By Wednesday, according to Macedo, all 30 residents who felt ill reported feeling better.
"People Were Extremely Scared"
Locals described the meteorite as a bright, fiery ball with a smoke trail. The sound and smell rattled residents to the point that they feared for their lives, Ishitsuka said.
The meteorite's impact sent debris flying up to 820 feet (250 meters) away, with some material landing on the roof of the nearest home 390 feet (120 meters) from the crater, Ishitsuka reported.
"Imagine the magnitude of the impact," he said. "People were extremely scared. It was a psychological thing."
The meteorite's crash also caused minor tremors, shaking locals physically and emotionally.
"They were in the epicenter of a small earthquake," Montoya, the nuclear physicist, said.
The resulting crater resembles a muddy pond measuring 42 feet (13 meters) wide and 10 feet (3 meters) deep.
Solving the Mystery
Even as meteorite samples arrived in Lima Thursday for testing, Peruvian scientists seemed to unanimously agree that it was a meteorite that had struck their territory.

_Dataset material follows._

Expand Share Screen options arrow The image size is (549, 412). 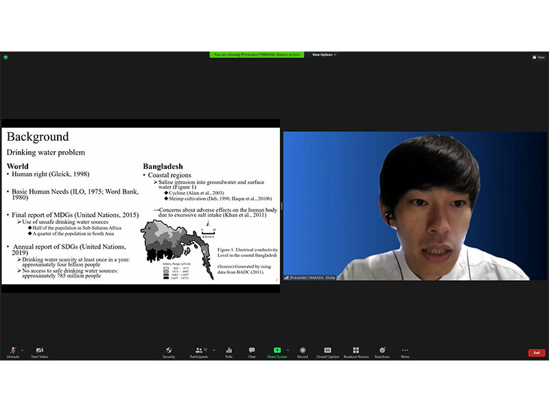point(288,349)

"Based on the first-hand reports, the impact and the samples, this is a meteorite," Macedo, of INGEMMET, said.
Tests revealed no unusual radiation at the site, though its absence didn't rule out a meteorite crash.

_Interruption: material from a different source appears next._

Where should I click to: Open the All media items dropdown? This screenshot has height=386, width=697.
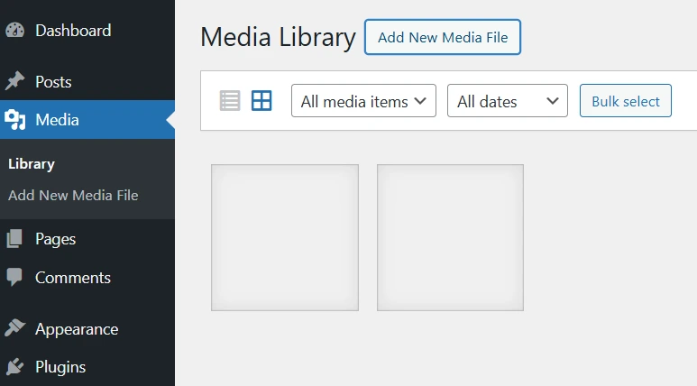coord(363,101)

"Everything has radioactivity, even underground rocks," Montoya said. "But nothing out of the ordinary was found."
Preliminary analysis by Macedo's institute revealed no metal fragments, indicating a rare rock meteorite. Metal stands up better to the heat created as objects enter Earth's atmosphere, which is why most meteorites are metallic.
The samples she reviewed had smooth, eroded edges, Macedo added.
"As the rock enters the atmosphere, it gets smoothed out," she said.
The samples also had a significant amount of magnetic material "characteristic of meteorites," she said.
"The samples stick to the magnet," Ishitsuka, the astronomer, confirmed. "That shows that there is iron present."
Water samples at the crater proved normal, but the color and composition of soil were "unusual" for the area, Macedo noted.
José Machare, a geoscience adviser at INGEMMET, said x-ray tests conducted on the samples earlier today further confirmed the object's celestial origins.
He said the group's findings put to rest earlier theories that the object was a piece of space junk or that the crater had formed by an underground explosion.
"It's a rocky fragment," Machare said, "and rocks that fall from the sky can only be meteorites."